Over the last few years, the growing phenomenon of “closing space for civil society” has been widely discussed in the human rights and democracy world. It is also sometimes called “closing civic space” and is probably the most significant human rights issue at the moment, affecting activists, trade unions and organisations the world over, who are engaged in not-for-profit endeavours. This phenomenon affects the rights to life, liberty, dignity, free expression, association and peaceful assembly.

“Closing space for civil society” describes the trend where authorities, or their proxies, target civil society organisations (CSOs) and their activists in efforts to destroy, silence or close them down. It could mean the killing of CSO leaders such as Berta Caceras who was a world famous environmental activist and indigenous people’s leader in Honduras; jailing trade union leaders on spurious grounds as happened in South Korea last year; dismantling CSOs as is now common in Egypt; putting CSOs through bureaucratic obstacles including charges on bogus grounds as Teesta Setalvad of India’s Sabrang Trust can testify ; or administrative harassments such as the ones coming from the illegal NGO Board in Kenya.

It also includes passing laws and regulations calculated to weaken civil society organisations such as limiting certain types of funding or requiring approval for fundraising and receipt of funds; insisting on government appointments to CSO boards such as Bar associations and law Societies as in Malaysia; or making it harder for CSOs to operate or register with conditions that can be quite onerous.

MAKE HARDER

On the peaceful assembly side, “closing space” includes the efforts—legal and practical—that authorities employ to make it harder for people to organise peaceful protests and assemblies. Some of these are making organisers financially or criminally liable for the criminal actions of others; turning the right to peaceful assembly into a privilege by requiring authorisation of protests legally or informally; and using excessive force against protests as we normally see in Kenya.

It is easy to think that “closing space” affects mostly the Global South which struggles with entrenching democratic values, and where countries are often led by autocrats and dictators, whether elected or selected in fake and un-credible elections. But truth is that this is a phenomenon that is common in the Global North as well.

In the USA, protests organised by Black Lives Matter or by Native Americans are more likely to be met with militarised police units, unhesitant to unleash force such as pepper spray, water cannons and teargas. Protests by white activists or even Muslim activists face less risk.

In Canada, environmental groups opposing Stephen Harper’s environmental policies were subjected to numerous tax audits to determine their “charitable status.” The UK had a long term policy of posting undercover police officers in protests groups for years, to the extent that some got into intimate relations with the activists and had children. They would then be “recalled” at a moment’s notice, leaving mother and child clueless and alone.

FOREIGN FUNDING
In the Global South, Ethiopia led the practice—which Kenya tried to copy—of restricting foreign funding to CSOs in the governance arena to just 10 per cent of annual budgets.

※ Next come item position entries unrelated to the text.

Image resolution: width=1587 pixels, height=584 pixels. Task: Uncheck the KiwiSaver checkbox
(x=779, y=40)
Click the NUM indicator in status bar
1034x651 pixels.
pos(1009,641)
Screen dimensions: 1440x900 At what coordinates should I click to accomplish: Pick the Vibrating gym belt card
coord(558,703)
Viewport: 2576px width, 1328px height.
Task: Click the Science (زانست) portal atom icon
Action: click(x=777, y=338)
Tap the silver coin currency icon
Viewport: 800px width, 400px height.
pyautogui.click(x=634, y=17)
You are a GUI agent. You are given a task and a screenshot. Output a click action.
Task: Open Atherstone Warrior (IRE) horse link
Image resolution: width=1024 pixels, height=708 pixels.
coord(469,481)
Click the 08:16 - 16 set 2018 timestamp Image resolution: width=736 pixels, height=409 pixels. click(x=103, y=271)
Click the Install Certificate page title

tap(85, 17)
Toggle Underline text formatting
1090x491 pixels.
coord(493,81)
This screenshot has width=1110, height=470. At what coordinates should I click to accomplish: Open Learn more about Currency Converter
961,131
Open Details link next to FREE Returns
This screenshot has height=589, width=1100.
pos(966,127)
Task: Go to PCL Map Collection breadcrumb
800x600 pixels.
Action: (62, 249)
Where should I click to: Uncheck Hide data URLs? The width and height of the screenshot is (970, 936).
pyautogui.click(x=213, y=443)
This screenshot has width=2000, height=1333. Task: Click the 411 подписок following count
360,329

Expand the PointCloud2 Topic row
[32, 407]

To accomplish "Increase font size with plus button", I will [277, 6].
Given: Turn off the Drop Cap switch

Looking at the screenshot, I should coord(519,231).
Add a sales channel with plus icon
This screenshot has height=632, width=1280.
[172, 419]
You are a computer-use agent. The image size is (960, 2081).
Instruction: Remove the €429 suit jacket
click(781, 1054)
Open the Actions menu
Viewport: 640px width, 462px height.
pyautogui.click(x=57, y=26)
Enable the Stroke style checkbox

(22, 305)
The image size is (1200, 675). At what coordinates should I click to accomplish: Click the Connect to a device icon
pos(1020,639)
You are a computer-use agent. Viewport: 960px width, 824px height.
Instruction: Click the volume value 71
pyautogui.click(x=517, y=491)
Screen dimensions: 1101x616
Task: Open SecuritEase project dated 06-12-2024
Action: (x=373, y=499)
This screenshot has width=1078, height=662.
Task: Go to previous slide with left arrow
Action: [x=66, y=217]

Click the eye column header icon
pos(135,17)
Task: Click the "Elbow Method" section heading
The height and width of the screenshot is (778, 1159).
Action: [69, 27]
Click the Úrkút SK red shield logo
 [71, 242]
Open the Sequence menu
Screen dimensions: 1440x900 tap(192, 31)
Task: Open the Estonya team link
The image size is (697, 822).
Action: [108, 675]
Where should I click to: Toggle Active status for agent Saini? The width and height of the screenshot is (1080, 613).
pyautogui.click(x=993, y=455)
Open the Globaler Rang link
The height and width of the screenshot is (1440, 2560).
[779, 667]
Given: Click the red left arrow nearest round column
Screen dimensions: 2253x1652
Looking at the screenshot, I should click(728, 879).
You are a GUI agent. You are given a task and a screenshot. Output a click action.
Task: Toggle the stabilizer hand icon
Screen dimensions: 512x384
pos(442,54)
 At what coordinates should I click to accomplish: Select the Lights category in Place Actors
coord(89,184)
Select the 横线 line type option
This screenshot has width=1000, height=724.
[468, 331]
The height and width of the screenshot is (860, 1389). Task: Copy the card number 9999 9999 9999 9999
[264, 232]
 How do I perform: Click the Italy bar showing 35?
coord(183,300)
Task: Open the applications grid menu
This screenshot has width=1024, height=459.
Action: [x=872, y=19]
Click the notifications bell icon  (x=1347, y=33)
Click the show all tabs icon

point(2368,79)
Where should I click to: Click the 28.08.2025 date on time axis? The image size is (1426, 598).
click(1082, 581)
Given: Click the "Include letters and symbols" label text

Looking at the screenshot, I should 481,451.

Yet the regime accepts 60 per cent of its annual budget from foreign sources and Ethiopia is the fastest growing recipient of foreign investments in Africa. The Kenyatta regime followed the more open Coalition government with insults and attacks against CSOs, and has used the illegal NGO Board as a battering ram against critical CSOs.

Honduras and Central America is the world’s most dangerous place to be an environmental or activist, with killings a preferred tactic to silence activists. In Cambodia, police are recorded beating up activists in a protests and then the activists are the ones charged with criminal offences. Thailand uses an arcane law called “lèse-majesté” to criminally punish anyone who dares to criticise the king and other important royals. And in Ecuador, the state has tried a number of times to close down critical NGOs on the basis that they are not following government policy. It goes on and on.